READING TEXT ::
BEGIN
In 2007, Estonia faced a politically motivated, large cyber attack which damaged most of the country's digital infrastructure, and as a result became the home of NATO Cyber Defense Centre of Excellence. The National Security Response was updated and approved in 2010 in response to the cyber attacks, and recognizes the growing threat of cyber crime in Estonia.

In 2014, Estonia launched the e-Residency, which allowed users to create and manage a location independent business online from anywhere in the world. That was followed by an immigration visa for digital nomads, which was a novel way of approaching immigration policy.

Citizen-led initiatives

Several citizen designed e-democracy platforms have launched in Estonia. In 2013, the online platform People's Assembly (Rahvakogu) was launched for crowdsourcing ideas and proposals to amend Estonia's electoral laws, political party law, and other issues related to democracy. Citizen OS is another e-democracy platform and is free and open source. The platform was created with the goal of enabling Estonian citizens to engage in collaborative decision-making, encouraging users to initiate petitions and participate in meaningful discussion on issues in society.

=== France ===
The most dynamic French city regarding civic tech is Paris, with many initiatives moving in the Sentier, a neighborhood known for being a tech hub. According to Le Monde, French civic tech is "already a reality" but lacks investments to scale up.

==== Government-led initiatives ====
In France, public data are available on data.gouv.fr by the Etalab mission, located under the authority of the Prime Minister.

Government agencies are also leading large citizen consultation through the Conseil national du numérique (National digital council), for example with the law about the digital republic (Projet de loi pour une république numérique).

==== Citizen-led initiatives ====
The French citizen community for civic tech is gathered in the collective Démocratie ouverte (Open democracy). The main purpose of this collective is to enhance democracy to increase citizen power, improve the way to decide collectively and update the political system. Démocratie ouverte gathers many projects focused on understanding politics, renewing institutions, participating in democracy, and public action. Several open-source, non-profit web platforms have been launched nationwide to support citizen's direct involvement: Communecter.org, Demodyne.org as well as Democracy OS France (derived from the Argentinian initiative).
END
INFORMATION GIVEN ::
BEGIN
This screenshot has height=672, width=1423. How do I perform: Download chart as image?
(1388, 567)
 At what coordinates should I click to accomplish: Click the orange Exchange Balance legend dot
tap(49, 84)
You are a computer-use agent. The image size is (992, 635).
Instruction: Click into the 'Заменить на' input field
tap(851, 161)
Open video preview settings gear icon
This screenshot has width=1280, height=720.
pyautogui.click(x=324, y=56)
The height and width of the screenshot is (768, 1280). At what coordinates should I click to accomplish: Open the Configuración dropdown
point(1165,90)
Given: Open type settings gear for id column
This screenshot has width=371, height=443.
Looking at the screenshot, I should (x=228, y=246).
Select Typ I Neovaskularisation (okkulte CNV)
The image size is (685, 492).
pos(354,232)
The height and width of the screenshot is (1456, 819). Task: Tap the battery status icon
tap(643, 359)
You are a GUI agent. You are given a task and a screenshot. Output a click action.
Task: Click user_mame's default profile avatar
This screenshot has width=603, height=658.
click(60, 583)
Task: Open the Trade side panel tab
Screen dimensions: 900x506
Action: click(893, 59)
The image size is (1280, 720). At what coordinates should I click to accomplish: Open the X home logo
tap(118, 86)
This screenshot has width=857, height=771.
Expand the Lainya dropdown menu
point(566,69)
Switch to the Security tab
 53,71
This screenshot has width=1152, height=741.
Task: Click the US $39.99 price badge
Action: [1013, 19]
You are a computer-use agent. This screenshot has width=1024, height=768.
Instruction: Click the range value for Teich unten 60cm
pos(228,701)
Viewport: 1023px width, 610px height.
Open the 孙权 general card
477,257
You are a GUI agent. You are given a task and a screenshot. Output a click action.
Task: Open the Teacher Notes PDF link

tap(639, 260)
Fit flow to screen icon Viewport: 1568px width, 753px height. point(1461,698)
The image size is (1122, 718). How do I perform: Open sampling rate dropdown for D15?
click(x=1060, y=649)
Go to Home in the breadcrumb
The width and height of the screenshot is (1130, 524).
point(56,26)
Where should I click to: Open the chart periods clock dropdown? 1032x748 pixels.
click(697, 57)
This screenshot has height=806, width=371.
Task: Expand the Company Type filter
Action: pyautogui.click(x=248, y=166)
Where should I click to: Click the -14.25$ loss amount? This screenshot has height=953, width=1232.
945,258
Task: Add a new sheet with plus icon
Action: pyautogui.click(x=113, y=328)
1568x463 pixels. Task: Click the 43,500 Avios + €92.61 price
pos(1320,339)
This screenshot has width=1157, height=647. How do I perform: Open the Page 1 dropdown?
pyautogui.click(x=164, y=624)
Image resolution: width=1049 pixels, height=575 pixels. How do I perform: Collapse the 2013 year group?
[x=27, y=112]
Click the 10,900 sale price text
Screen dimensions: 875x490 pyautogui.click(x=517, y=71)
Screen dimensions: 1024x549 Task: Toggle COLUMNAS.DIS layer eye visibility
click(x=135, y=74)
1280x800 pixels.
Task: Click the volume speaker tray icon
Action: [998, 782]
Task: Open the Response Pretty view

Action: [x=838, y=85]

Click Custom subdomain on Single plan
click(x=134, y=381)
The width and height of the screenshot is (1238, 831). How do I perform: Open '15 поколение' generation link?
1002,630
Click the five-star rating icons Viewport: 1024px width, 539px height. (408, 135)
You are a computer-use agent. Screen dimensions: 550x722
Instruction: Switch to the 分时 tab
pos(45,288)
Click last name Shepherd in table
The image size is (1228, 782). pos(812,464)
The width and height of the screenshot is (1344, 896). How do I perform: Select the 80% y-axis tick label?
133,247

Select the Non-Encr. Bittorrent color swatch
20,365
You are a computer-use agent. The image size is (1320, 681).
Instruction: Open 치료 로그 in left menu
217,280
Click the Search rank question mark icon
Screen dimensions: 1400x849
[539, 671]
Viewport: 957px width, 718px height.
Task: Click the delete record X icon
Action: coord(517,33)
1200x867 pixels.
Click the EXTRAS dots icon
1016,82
END
WORK TO COMPLETE :: Continue the civic tech text about Estonia and France after its last sentence.

OUTPUT OF THE TASK ::
LaPrimaire.org organizes open primaries to allow the French to choose the candidates they wish to run for public elections

=== Iceland ===

The Icelandic constitutional reform, 2010–13 instituted a process for reviewing and redrafting their constitution after the 2008 financial crisis, using social media to gather feedback on twelve successive drafts.

Beginning in October 2011, a Citizens Foundation platform called Betri Reykjavik had been implemented for citizens to inform each other and vote on issues. Each month the city council formally evaluates the top proposals before issuing an official response to each participant. As of 2017, the number of proposals approved by the city council reached 769.

The Pirate Party (Iceland) uses the crowdsourcing platform Píratar for members to create party policies.

=== Italy ===

==== Citizen-led initiatives ====
A consortium made by TOP-IX, FBK and RENA created the Italian civic tech school. The first edition was in May 2016 in Turin.

The Five Star Movement, an Italian political party has a tool called Rousseau which gives members a way to communicate with their representatives.

=== Spain ===

The Madrid City Council has a department of Citizen Participation that facilitates a platform called Decide Madrid for registered users to discuss topics with others in the city, propose actions for the City Council, and submit ideas for how to spend a portion of the budget on projects voted on through participatory budgeting.

Podemos (Spanish political party) uses a reddit called Plaza Podemos where anybody can propose and vote on ideas.

=== Sweden ===

The City of Stockholm has a make-a-suggestion page on stockholm.se and available as an app, allowing citizens to report any ideas for improvement in the city along with a photo and GPS. After receiving a suggestion, it is sent to the appropriate office that can place a work order. During 2016, one hundred thousand requests were recorded. This e-service began in September 2013.

The city government of Gothenburg has an online participatory voting system, open for every citizen to propose changes and solutions. When a proposal receives more than 200 votes, it is delivered to the relevant political committee.

=== United Kingdom ===

==== Government-led initiatives ====
In 2007 and 2008 documents from the British government explore the concept of "user-driven public services" and scenarios of highly personalized public services. The documents proposed a new view on the role of service providers and users in the development of new and highly customized public services, utilizing user involvement. This view has been explored through an initiative in the UK. Under the influence of the European Union, the possibilities of service design for the public sector are being researched, picked up, and promoted in countries such as Belgium.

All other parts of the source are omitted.